Il senatore Maurizio Gasparri e sconcertato: “Alla vigilia del Giorno del Ricordo dedicato ai Martiri delle Foibe e agli italiani cacciati dai comunisti di Tito dall’Istria, da Fiume e dalla Dalmazia; mentre si registra una insufficiente attenzione dei mezzi di comunicazione e in particolare del servizio pubblico radiotelevisivo della Rai, è sconcertante apprendere di iniziative negazioniste”. Lo dichiara in una nota il senatore di Forza Italia che ha ragione da vendere. Era iniziata a Gorizia la provocazione contro il Giorno del Ricordo: convegno negazionista con tanto di Eric Gobetti tra gli invitati. Poi a Torino il sinistrume se l’era presa con la locandina di FdI che aveva disegnato i partigiani di Tito “troppo mostruosi”. Poi Milano, che vergognosamente terrà domani una manifestazione silenziosa dove il sindaco Sala neanche andrà. Poi l’aggressione alle sede di FdI di Fermo da parte di un gruppo di negazionisti. Basta.

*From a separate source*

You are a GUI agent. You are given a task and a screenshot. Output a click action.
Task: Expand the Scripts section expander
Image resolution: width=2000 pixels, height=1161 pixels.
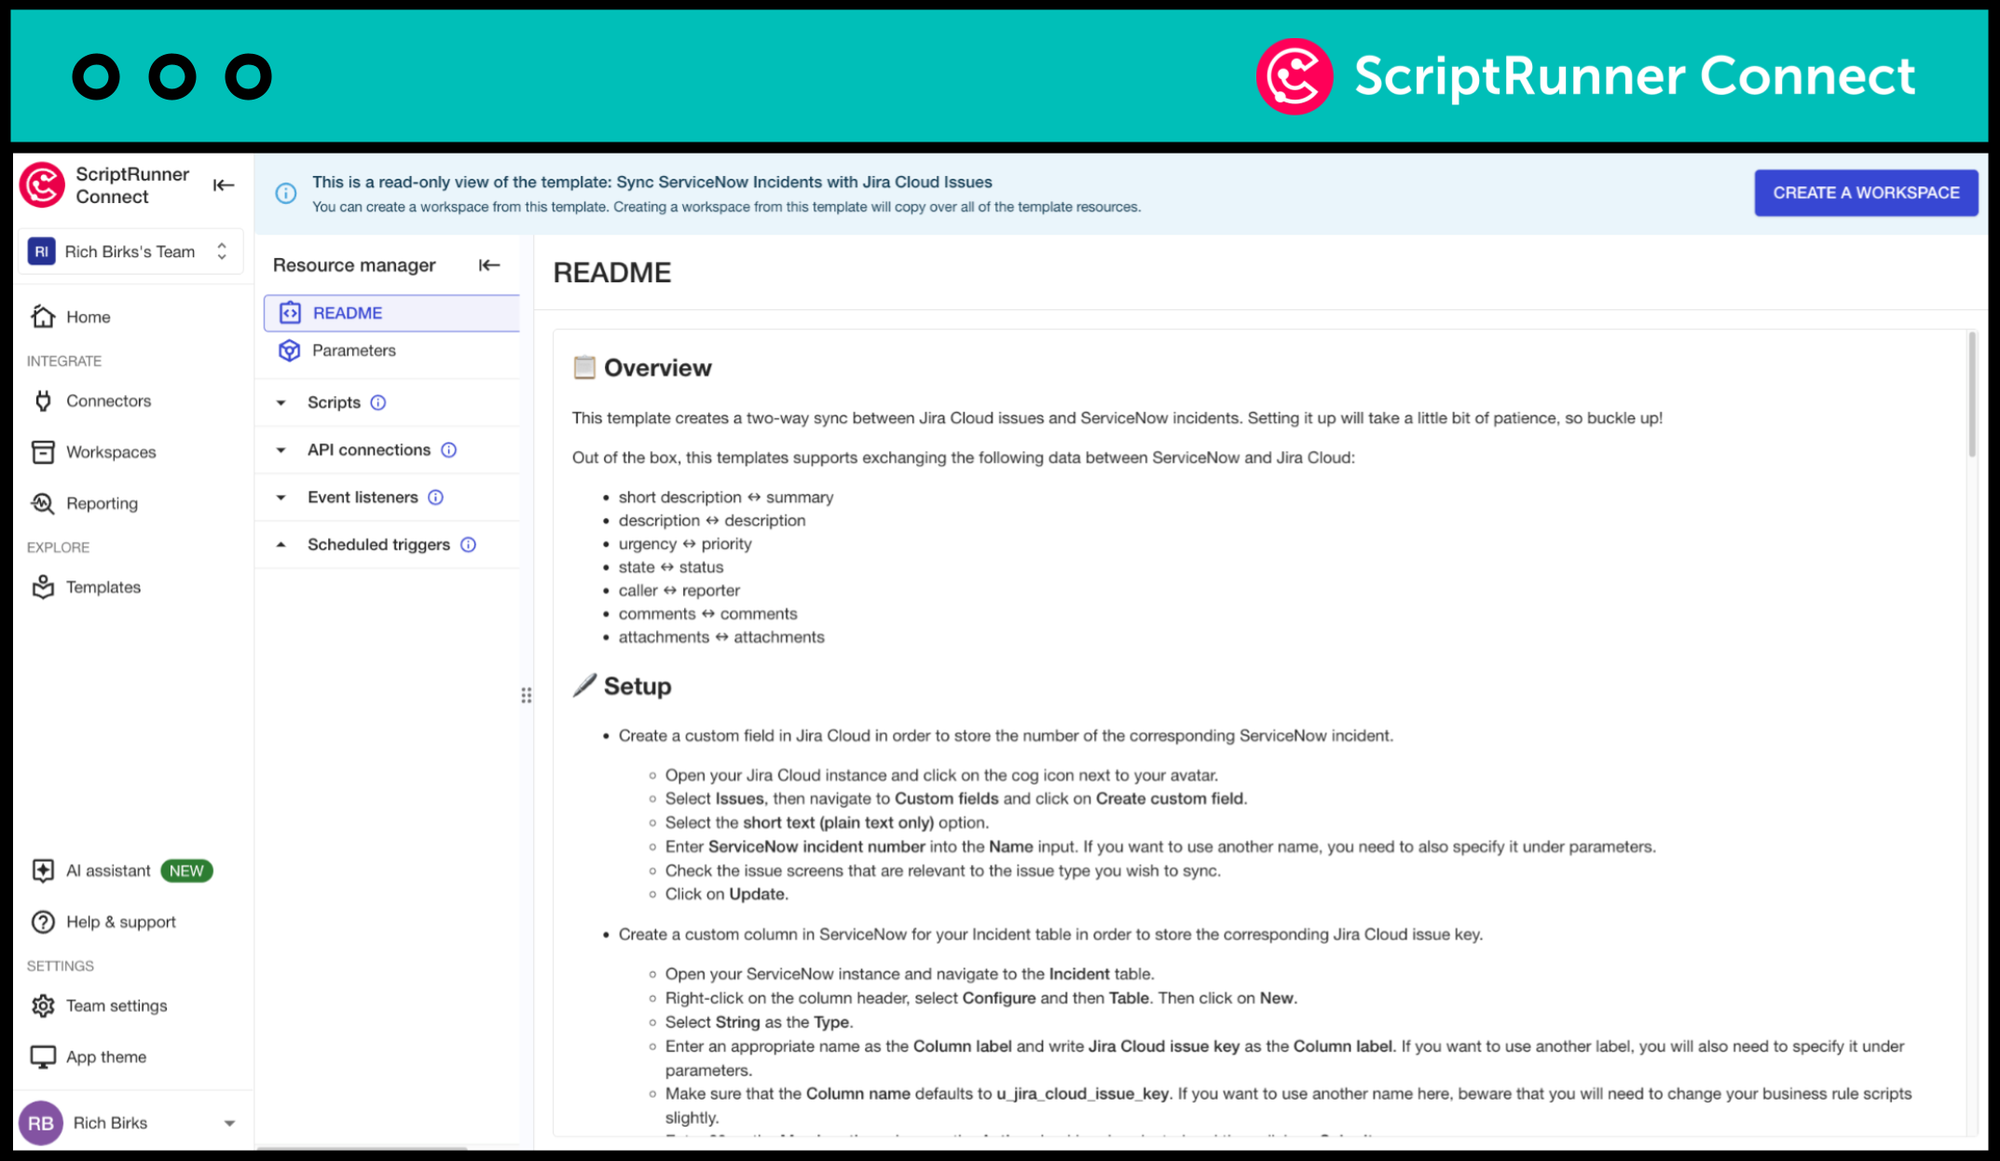click(x=282, y=402)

Foibe, Gasparri: “Presunti professori sfidano la verità”

“Purtroppo – aggiunge Gasparri – anche l’Anpi alimenta un filone di revisionismo storiografico che nega la tragedia del massacro di migliaia e migliaia di italiani. Ci sono anche poi dei presunti professori che in alcuni atenei, per quanto non tra i principali del Paese, promuovono iniziative davvero inaccettabili e provocatorie”. Il caso del convegno di Tommaso Montanari grida vendetta. Gasparri non lo nomina, ma il pensioro va a lui. “C’è il gusto della sfida alla verità, c’è la perseveranza nella negazione delle tragedie. Tutto questo avviene perché ad alcuni settori della sinistra italiana brucia ancora il fatto che ai massacri titini collaborarono anche degli italiani comunisti. Deve ricadere una coltre di vergogna su questi negazionisti che non potranno impedire l’affermazione della verità.”.

Gasparri: “Perché Bianchi non se ne occupa?”

Poi l’auspicio di Gasparri: “Il Giorno del Ricordo deve servire a rendere onore a persone che sono state cancellate per troppo tempo dalla storia. I negazionisti non prevarranno. Ed alcuni presunti professori andrebbero rimossi oggi stesso dagli atenei. Perché il ministro Bianchi non se ne occupa? Perché non fa sentire la sua voce?”.